Exercise: Your reply should be the whole listing, copied exactly, with the pictures left out.

______

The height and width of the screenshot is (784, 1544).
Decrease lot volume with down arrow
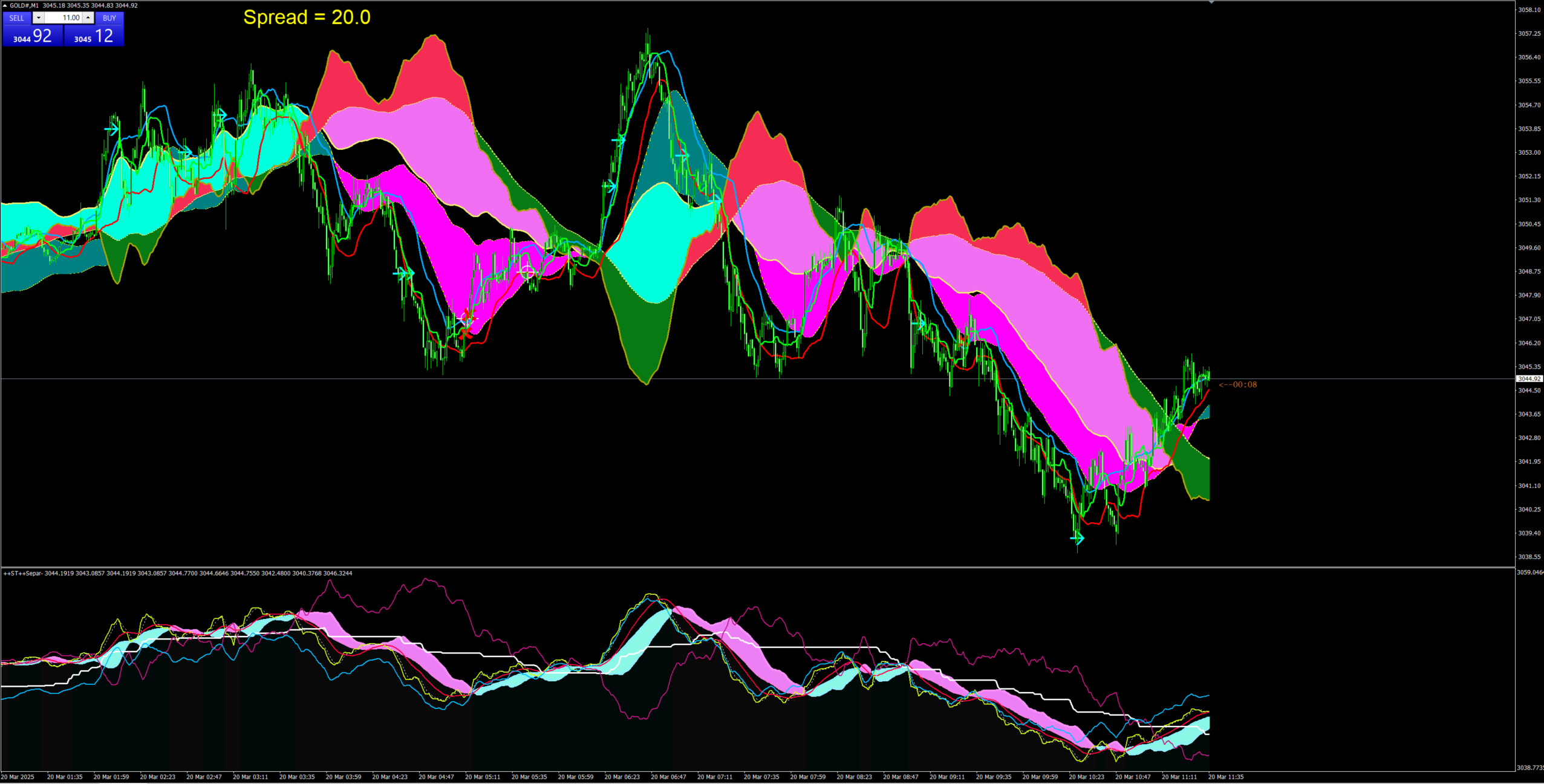tap(38, 18)
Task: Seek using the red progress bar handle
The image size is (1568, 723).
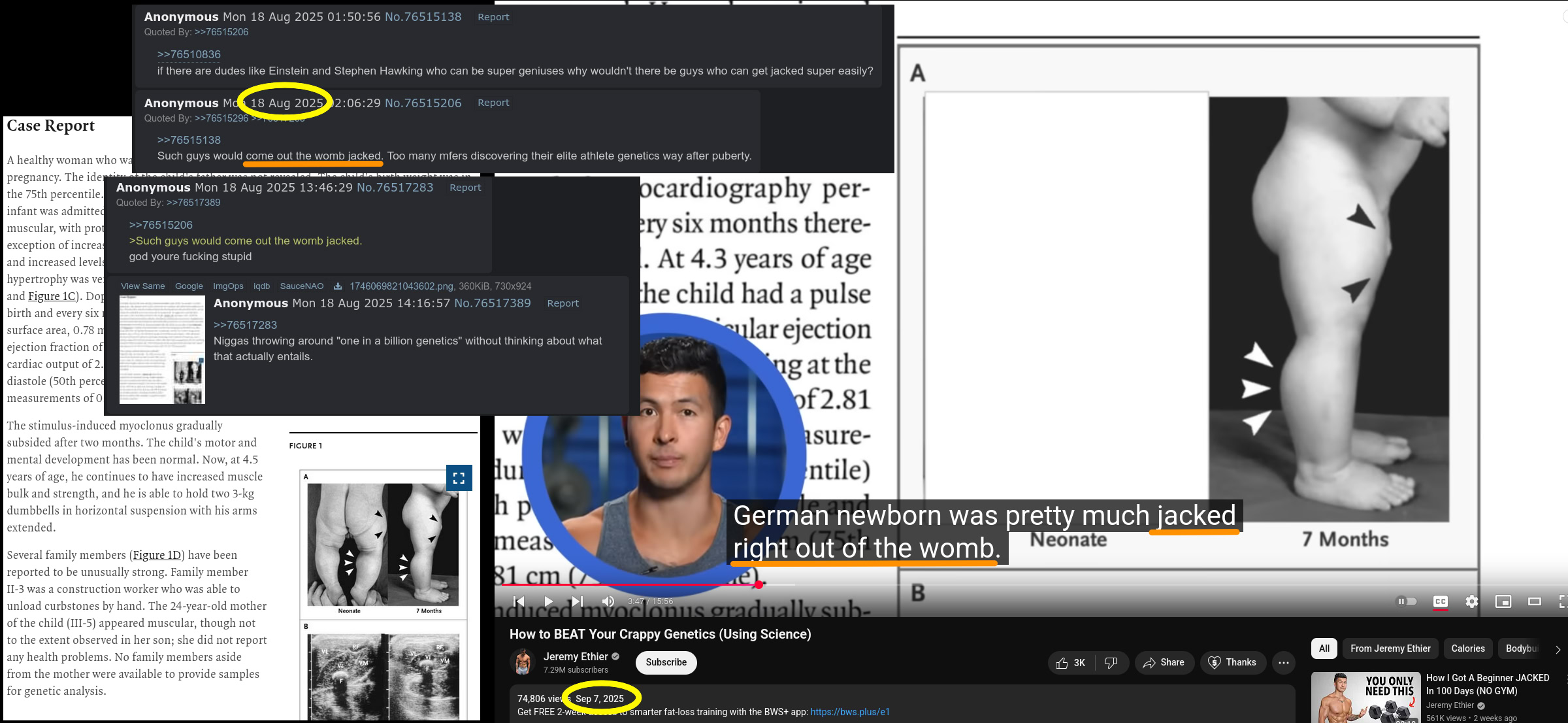Action: click(759, 584)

______

Task solution:
The height and width of the screenshot is (784, 1544).
Decrease lot volume with down arrow
tap(38, 18)
Task: Seek using the red progress bar handle
The image size is (1568, 723).
Action: click(759, 584)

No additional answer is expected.